The ALPLM’s top hat needs no introduction to our readers.
We will quote Dr Wheeler on its sole piece of evidence connecting it to Lincoln: “The provenance of the stovepipe hat relied on a 1958 affidavit signed by Clara Waller of Carbondale, Illinois. In the document, Waller claimed Lincoln gave the hat to her father-in-law, William Waller, during the Civil War in Washington. When Waller died in 1891, his son Elbert Waller inherited the artifact and treasured it for the rest of his life. When Elbert died in 1956, Clara sold it to an antique store in Carterville, Illinois, where James T. Hickey, the curator of the Lincoln Collection at the Illinois State Historical Library, purchased it for his personal collection.
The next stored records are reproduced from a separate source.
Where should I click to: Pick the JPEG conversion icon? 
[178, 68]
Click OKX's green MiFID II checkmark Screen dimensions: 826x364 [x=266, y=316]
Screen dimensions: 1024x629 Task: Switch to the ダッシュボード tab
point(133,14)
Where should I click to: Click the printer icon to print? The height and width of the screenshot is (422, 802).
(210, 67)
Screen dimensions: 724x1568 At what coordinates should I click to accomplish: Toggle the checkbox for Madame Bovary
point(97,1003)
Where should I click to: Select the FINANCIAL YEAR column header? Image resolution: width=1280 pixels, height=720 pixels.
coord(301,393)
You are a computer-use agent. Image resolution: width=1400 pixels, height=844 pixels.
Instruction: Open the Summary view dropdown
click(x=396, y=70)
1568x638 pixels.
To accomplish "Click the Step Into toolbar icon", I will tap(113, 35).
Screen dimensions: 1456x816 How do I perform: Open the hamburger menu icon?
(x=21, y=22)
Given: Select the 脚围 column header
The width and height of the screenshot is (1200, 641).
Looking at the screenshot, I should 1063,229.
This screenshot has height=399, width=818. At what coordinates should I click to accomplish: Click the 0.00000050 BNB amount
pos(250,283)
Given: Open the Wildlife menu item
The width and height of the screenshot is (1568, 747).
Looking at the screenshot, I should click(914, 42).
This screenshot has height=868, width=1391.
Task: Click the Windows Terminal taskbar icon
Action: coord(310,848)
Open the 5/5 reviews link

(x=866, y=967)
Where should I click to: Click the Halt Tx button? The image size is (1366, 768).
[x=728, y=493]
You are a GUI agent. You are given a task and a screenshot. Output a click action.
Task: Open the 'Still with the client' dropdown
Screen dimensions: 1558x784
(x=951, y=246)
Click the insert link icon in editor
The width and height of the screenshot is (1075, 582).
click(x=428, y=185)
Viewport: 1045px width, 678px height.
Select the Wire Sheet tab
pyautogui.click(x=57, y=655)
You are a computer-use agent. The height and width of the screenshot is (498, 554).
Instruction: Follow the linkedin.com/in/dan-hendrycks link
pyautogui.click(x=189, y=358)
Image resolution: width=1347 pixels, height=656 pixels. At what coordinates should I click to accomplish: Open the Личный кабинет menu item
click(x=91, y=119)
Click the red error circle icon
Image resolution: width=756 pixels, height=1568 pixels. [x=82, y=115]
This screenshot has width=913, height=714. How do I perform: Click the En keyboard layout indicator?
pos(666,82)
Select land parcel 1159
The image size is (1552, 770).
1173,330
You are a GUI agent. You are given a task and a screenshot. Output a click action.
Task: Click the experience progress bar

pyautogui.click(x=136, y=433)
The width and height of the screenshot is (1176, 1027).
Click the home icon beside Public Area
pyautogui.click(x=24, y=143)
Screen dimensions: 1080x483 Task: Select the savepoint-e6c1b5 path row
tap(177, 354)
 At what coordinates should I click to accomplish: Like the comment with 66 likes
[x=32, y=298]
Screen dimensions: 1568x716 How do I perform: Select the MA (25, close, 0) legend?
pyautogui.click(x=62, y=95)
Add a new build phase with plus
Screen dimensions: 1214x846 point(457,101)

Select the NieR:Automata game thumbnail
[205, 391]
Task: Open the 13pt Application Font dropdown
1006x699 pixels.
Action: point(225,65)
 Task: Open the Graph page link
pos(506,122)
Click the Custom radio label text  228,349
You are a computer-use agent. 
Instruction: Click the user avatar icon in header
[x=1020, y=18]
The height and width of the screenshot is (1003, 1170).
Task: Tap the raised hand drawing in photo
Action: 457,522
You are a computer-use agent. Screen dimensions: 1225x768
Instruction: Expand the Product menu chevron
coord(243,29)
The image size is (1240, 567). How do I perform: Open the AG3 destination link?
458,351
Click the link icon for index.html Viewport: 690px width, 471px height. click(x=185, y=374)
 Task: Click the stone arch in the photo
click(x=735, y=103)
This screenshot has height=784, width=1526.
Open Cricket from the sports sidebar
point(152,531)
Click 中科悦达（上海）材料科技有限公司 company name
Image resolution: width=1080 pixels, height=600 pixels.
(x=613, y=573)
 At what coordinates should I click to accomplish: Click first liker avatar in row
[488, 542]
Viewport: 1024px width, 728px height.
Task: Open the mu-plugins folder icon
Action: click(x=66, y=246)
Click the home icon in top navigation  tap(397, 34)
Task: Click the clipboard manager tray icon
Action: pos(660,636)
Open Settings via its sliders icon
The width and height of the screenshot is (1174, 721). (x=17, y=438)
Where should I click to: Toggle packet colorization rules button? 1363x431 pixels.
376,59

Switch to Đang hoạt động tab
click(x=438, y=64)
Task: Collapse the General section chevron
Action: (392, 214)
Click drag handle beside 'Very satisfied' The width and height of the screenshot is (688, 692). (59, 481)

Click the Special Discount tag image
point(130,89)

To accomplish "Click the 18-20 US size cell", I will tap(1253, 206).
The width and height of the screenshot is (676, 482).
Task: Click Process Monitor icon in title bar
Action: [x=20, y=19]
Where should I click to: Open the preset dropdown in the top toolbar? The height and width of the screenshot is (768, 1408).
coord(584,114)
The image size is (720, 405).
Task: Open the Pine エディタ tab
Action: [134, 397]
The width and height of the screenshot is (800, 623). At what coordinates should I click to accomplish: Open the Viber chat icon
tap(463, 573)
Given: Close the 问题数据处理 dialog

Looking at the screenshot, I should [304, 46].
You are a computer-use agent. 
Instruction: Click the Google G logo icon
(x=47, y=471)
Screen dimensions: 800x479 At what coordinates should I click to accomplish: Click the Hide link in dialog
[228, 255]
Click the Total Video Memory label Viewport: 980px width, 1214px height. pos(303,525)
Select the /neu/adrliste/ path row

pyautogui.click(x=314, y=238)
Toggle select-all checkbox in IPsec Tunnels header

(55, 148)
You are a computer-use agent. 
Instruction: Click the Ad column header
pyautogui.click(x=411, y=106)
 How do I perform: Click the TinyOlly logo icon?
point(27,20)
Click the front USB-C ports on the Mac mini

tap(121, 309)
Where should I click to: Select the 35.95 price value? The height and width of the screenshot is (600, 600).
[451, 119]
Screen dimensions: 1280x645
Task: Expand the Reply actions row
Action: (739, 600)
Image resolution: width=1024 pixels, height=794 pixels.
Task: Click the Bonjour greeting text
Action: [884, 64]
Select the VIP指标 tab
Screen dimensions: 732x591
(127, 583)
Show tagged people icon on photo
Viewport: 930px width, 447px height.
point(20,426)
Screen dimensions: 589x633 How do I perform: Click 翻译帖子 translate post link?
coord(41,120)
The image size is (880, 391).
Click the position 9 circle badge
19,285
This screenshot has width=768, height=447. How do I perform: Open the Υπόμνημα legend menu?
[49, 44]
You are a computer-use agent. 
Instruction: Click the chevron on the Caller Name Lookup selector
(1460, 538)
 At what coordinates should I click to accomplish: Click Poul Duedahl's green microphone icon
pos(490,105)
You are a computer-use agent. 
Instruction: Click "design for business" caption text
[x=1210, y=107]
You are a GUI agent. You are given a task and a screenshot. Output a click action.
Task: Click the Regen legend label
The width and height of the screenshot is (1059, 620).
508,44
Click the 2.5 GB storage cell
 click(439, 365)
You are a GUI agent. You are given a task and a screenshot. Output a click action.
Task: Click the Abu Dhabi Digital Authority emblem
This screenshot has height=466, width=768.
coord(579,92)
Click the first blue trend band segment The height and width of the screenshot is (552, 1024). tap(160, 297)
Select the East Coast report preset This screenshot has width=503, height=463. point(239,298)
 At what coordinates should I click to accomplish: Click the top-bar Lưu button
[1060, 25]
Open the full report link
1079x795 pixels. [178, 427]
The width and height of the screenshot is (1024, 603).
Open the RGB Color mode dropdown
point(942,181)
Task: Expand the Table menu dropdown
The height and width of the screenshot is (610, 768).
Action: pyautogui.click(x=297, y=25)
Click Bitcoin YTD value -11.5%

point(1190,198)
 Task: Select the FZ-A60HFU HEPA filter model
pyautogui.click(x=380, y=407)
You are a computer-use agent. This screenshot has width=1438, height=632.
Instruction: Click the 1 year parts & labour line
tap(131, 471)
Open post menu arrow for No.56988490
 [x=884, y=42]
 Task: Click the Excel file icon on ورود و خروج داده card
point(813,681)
Louise Taper purchased the artifact from Hickey in 1990, before selling it to the ALPLF in 2007.”
The final hat, which has also been discredited by the professional community, was owned by famed collector Malcolm Forbes. The collector reportedly purchased it privately in the 1980s and it came up for sale during his run of sales at Christie’s in the early 2000s. This hat’s provenance story challenged the example at the Smithsonian, as it was purported to be the hat Lincoln wore when he was assassinated. According to one dealer we interviewed for this story, “Many of us did not like that hat. We didn’t think the provenance came up to the standards we individually or collectively thought it should . . . Many of us didn’t like it in the first instance, and we certainly didn’t like it when it was reoffered in the second instance.” The hat passed at auction and has disappeared from public view since.
I will also include — for nothing more than good fun — that one of our readers pointed us to a “Lincoln stovepipe hat” offered for sale at publication time on the Lancaster, Penn., Craigslist for $2.4 million. The seller did not respond to our inquiries, but wrote in the listing that it was produced by J Y Davis and was “one of a kind and maybe the most recognizable piece of Americana” and that they had “purchased this famous, very important piece of American history 14 years ago.”
In regards to research on the Lincoln top hat in the ALPLM collection, Dr Wheeler’s report makes clear in no uncertain terms “ . . . no one at ALPLM conducted any research on the object before it was acquired in 2007.”
This factual analysis puts Dr Schwartz, who acted as the primary advisor to the ALPLF on all history-related matters, in a tough place.
In its first response to doubts about the top hat’s provenance, the ALPLF put out a release that largely placed the curatorial oversight of the purchase in the library and museum’s hands, writing, “The presidential library, its executives and historians helped the foundation evaluate and acquire the [collection].”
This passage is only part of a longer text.